§ Task directions
Search the material for the string "cell", then return every line where it is found.

○ ○ ○ ○

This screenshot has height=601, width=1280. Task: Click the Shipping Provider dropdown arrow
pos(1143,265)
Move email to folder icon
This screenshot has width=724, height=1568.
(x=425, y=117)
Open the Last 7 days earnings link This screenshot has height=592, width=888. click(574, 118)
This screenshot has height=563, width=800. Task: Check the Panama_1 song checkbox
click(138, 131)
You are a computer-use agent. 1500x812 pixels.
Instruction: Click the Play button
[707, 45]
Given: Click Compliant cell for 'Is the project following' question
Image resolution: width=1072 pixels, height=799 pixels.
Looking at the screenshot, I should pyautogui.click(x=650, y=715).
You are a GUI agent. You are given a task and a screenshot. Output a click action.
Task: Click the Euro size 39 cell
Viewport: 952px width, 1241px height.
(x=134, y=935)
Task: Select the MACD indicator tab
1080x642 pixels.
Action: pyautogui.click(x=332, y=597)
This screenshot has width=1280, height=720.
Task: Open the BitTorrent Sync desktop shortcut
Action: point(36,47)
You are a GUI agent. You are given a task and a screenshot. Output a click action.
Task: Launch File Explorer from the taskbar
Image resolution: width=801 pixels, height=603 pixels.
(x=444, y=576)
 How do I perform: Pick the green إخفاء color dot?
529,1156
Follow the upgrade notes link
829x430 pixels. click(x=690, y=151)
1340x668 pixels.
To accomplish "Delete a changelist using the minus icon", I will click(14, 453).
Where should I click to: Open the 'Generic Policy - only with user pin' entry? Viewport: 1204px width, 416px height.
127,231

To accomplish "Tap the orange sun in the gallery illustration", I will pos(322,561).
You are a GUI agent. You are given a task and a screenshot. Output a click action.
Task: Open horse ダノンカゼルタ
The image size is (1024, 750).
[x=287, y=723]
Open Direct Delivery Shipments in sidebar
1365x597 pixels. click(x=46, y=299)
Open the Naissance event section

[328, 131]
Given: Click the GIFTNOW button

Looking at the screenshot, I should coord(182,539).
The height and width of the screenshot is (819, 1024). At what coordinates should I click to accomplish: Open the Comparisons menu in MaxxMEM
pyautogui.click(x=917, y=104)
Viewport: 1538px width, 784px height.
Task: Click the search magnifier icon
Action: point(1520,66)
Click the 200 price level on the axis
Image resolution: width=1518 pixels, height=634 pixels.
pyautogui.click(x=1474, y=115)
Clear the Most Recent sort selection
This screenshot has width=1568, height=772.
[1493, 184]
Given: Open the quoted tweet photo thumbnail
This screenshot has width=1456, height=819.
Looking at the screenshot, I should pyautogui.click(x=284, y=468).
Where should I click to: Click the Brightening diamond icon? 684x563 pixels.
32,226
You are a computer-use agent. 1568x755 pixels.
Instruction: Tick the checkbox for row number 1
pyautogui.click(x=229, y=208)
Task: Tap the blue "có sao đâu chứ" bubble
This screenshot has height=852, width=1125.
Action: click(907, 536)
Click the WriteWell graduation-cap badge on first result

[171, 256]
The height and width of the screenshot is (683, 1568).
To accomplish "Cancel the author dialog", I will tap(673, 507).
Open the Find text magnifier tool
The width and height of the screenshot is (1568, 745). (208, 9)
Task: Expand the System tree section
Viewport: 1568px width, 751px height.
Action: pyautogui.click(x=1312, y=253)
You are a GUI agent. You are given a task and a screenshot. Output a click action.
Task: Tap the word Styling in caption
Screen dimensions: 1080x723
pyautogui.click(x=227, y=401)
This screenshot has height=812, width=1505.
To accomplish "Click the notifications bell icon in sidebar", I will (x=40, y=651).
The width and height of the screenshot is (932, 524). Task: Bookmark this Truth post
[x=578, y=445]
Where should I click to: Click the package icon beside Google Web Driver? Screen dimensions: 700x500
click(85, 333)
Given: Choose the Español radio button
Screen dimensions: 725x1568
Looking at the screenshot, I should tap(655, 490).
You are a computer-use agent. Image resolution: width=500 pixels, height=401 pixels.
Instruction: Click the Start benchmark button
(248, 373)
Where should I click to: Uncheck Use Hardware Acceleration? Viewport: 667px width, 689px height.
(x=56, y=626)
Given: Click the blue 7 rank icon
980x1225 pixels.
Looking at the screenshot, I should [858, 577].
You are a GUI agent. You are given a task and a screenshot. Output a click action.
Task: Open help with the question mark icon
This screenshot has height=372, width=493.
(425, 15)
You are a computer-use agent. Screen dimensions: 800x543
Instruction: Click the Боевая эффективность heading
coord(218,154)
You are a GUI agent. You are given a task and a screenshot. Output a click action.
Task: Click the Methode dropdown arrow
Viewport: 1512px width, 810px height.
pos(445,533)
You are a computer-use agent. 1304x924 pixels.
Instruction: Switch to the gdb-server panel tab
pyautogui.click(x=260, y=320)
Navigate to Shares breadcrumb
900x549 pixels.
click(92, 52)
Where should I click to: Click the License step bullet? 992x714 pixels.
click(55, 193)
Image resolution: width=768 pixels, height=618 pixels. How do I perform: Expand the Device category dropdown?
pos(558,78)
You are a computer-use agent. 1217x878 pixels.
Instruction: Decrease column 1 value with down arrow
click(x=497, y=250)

○ ○ ○ ○

§ Output below
Given: Click Compliant cell for 'Is the project following' question
Task: Click the Euro size 39 cell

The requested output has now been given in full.